Foto | Tomada de Foto tomada www.libertaddigital.com | LA PATRIA
No tengo idea hasta qué generación le tocó ver en los teatros cómo se pasaba de un rollo de la película a otro. Otros decían que eran latas. Uno estaba pegado de la pantalla, inmerso en lo que pasaba y de pronto salían esas imágenes de tres, dos, uno y la imagen desaparecía. Prendían la luz porque se estaba cambiando el rollo.
Era parte normal del plan de ir a ver cualquier película. Hoy a eso lo llamarían una pausa activa, pero en esa época era la oportunidad para comentar las escenas, para especular en qué terminaría o para ir a la cafetería o al baño.
Estaba yo niño -en la república independiente de Pensilvania- y existía entonces en lo que era el Club Pensilvania un lugar dispuesto como teatro. Era una casa esquinera en la Plaza, al lado de la Alcaldía, y el bien lo administraba don Bernardo Gutiérrez, personaje del que se dice llevó el cine al municipio con don Alberto Escobar, dato que no tengo confirmado.

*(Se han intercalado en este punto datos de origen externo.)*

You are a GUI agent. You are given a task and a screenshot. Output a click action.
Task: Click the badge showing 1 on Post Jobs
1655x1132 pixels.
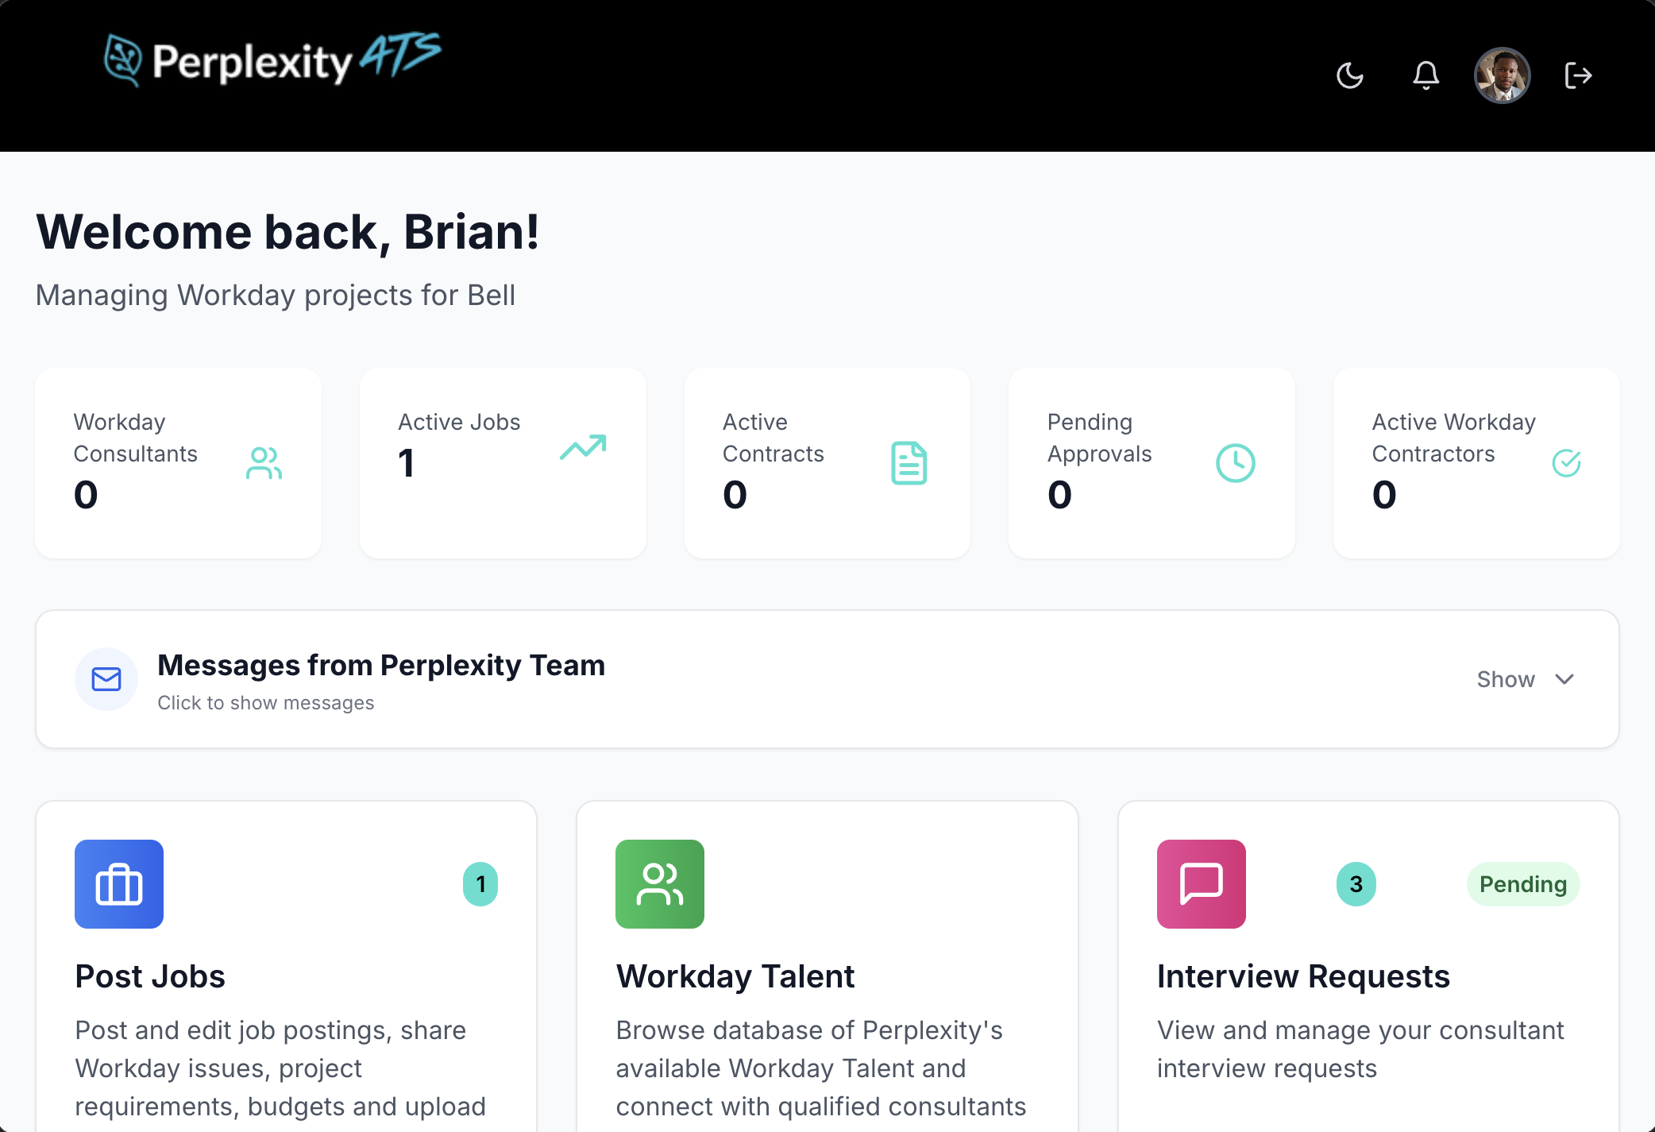tap(480, 883)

Pero lo que quería contar es un recuerdo. Además de ser el lugar para exhibir películas, en ese Club Pensilvania vendían dulces y helados. Algunos de los palitos de los helados tenían marcado un puntaje y cuando se sumaban los suficientes, no tengo idea cuántos, permitían que uno fuera a ver un rollo de la película que daban pasado el mediodía en temporada de vacaciones. Así, uno podía ver una película por tandas: el lunes el primer rollo, el martes el segundo y el miércoles el tercero.

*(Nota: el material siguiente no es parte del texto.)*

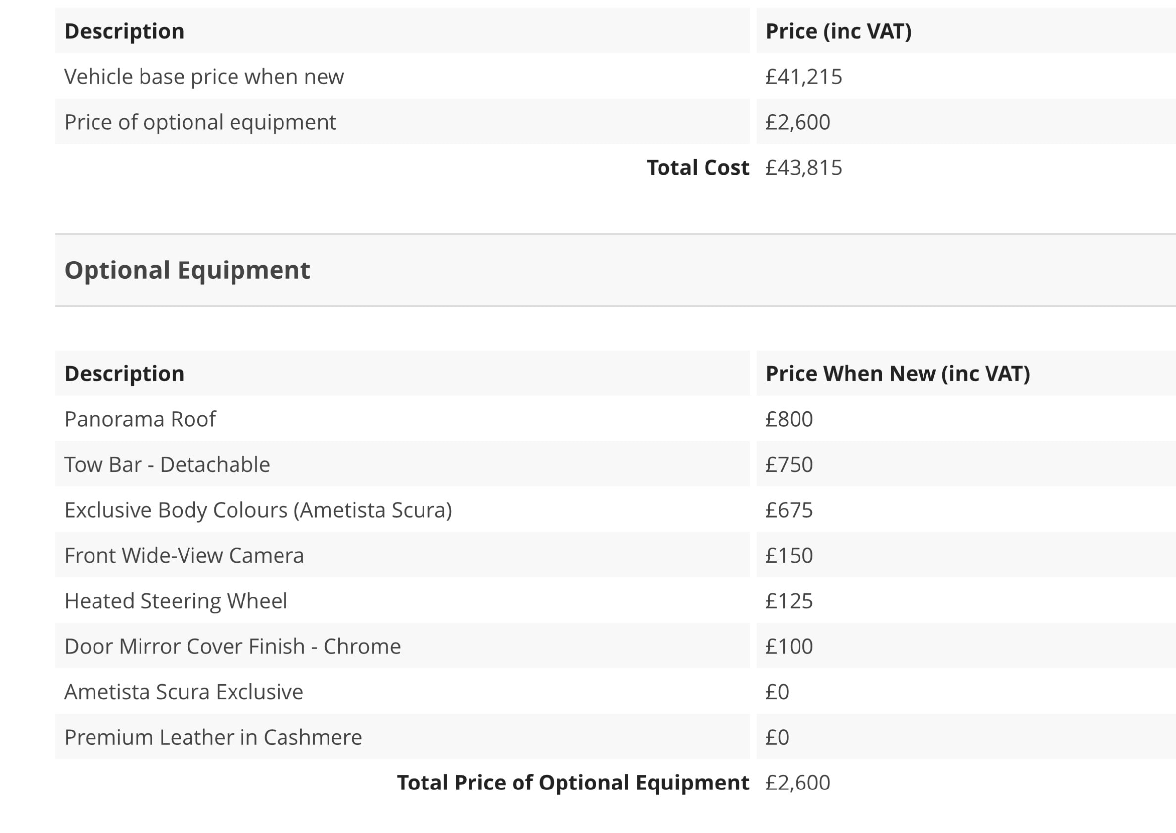Click Front Wide-View Camera description
1176x833 pixels.
(184, 556)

Esto suena muy extraño seguramente para quienes hoy del cine solo conocen Netflix, pero era chévere la ansiedad de saber qué seguía en la película. Uno por la tarde se iba con los amigos a las calles a jugar lo que aventuraba como un final, así al día siguiente no coincidiera. Sucedía sobre todo con las películas de vaqueros y de luchadores mexicanos como Blue Demond o el Santo, el Enmascarado de Plata.
Eran tiempos que nos llevan a la nostalgia, por supuesto, que esto pudo ser un poco distinto a como mi mente lo recuerda, pero de lo que no tengo duda es que una vez me quedé esperando el final de una película, pues no dieron el tercer rollo, como debía, sino que empezaron con uno nuevo, para mayores de 12 años, y yo no podía entrar. Todo quedó a la imaginación, y un sinsabor que obligó a ir más bien por otro helado.
El sobrero
La nueva estética de arte público de la ciudad es al menos discutible. Una puerta hecha en una herrería fijada a la entrada, las supuestas manos de una enfermera que dan más miedo que tranquilidad en el llamado Parque de la Vida y ahora piensan hacer un monumento a la puñaleta en el parque Ernesto Gutiérrez Arango. En honor a este gran hombre de la ciudad podría ser al menos un estoque. Sé que el gusto estético es relativo, pero también que tiene parámetros que en estos casos son bastante discutibles.